Australian army nurse (1874–1954)

Rachael Pratt, (18 July 1874 – 23 March 1954), sometimes spelt Rachel Pratt, was an Australian army nurse. She served with the Australian Army Nursing Service during the First World War and was one of only seven Australian nurses awarded the Military Medal.

==Early life and education==
Pratt was born on 18 July 1874, at Mumbannar, northwest of Heywood in Victoria. She was the daughter of Phoebe (née Ward) and farmer William Pratt, both of whom had migrated from Leicestershire. She was educated at the Mumbannar State School.

==Nursing career==
Pratt enrolled to train as a nurse at Ballarat Hospital in 1909, understating her age to be accepted. After qualifying she continued to work at Ballarat Hospital, before moving to Melbourne to the Women's Hospital.

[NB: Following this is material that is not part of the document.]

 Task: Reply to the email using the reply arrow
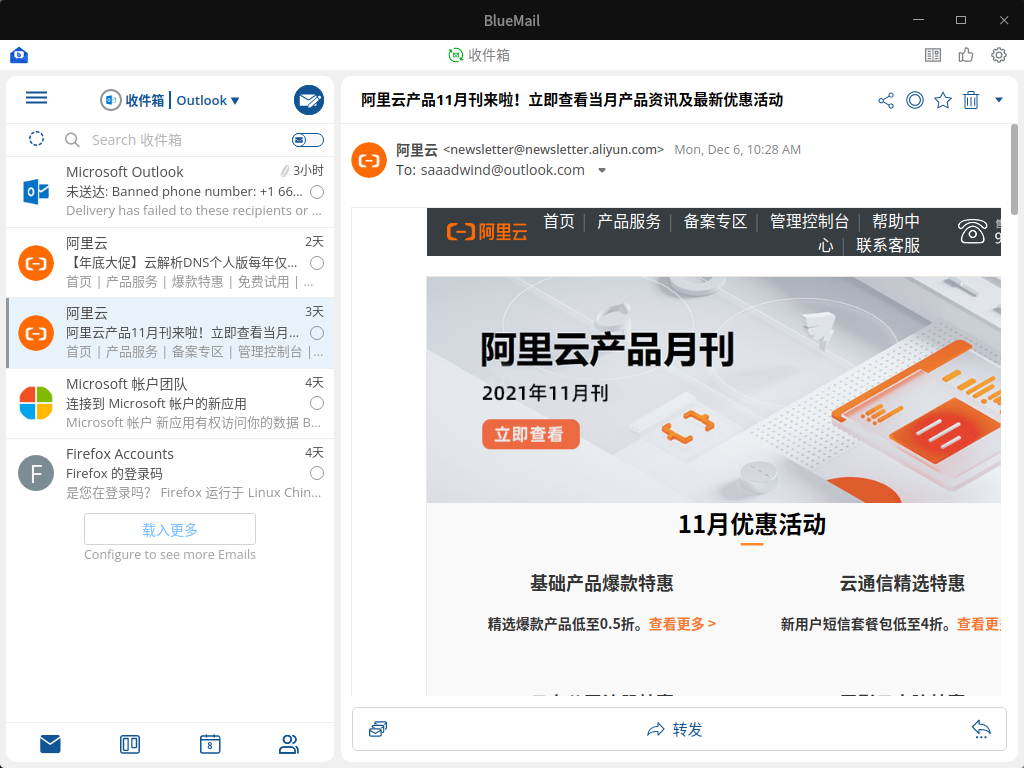click(x=981, y=729)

Pratt enlisted in the Australian Imperial Force for service with the Australian Army Nursing Service in May 1915 and was immediately embarked aboard RMS Mooltan to Lemnos to join No. 3 Australian General Hospital (3AGH) and nurse soldiers wounded at Gallipoli. She subsequently served with 3AGH in Abbassia, Egypt, before transferring to No. 1 Australian General Hospital in England.

Pratt was posted to the 1st Australian Casualty Clearing Station (1ACCS) at Bailleul in France in May 1917. Two months later, during an air raid in the early hours of 4 July, she was wounded but continued to tend her patients. When she eventually collapsed, it was discovered that shrapnel had lodged in her lungs. She was promoted to sister on 5 July, stabilised and sent to England for treatment. An operation failed to remove the shrapnel but she recovered to resume service at postings in England. For her bravery during the raid, Pratt was awarded the Military Medal. She was one of only seven Australian nurses to receive the Military Medal in the First World War. She was presented with her award by King George V at Buckingham Palace in October 1917, the citation for the medal praising her "conspicuous gallantry displayed in the performance of her duties on the occasion of hostile air raids on Casualty Clearing Stations in the field".

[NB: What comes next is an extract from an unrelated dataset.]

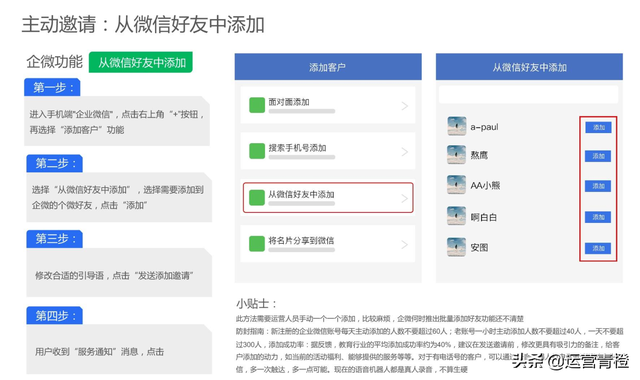Click the green icon beside 将名片分享到微信
640x380 pixels.
[x=257, y=244]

After the war, Pratt and her sister opened St Margaret's Hospital, a private hospital in Malvern, Victoria. In 1937 she attended the coronation of George VI in London.

Her post-war life was badly affected. Not only did she suffer chronic bronchitis from her wounded lung, but she was also afflicted by severe mental illness. Pratt died at Heidelberg Repatriation Hospital on 23 March 1954.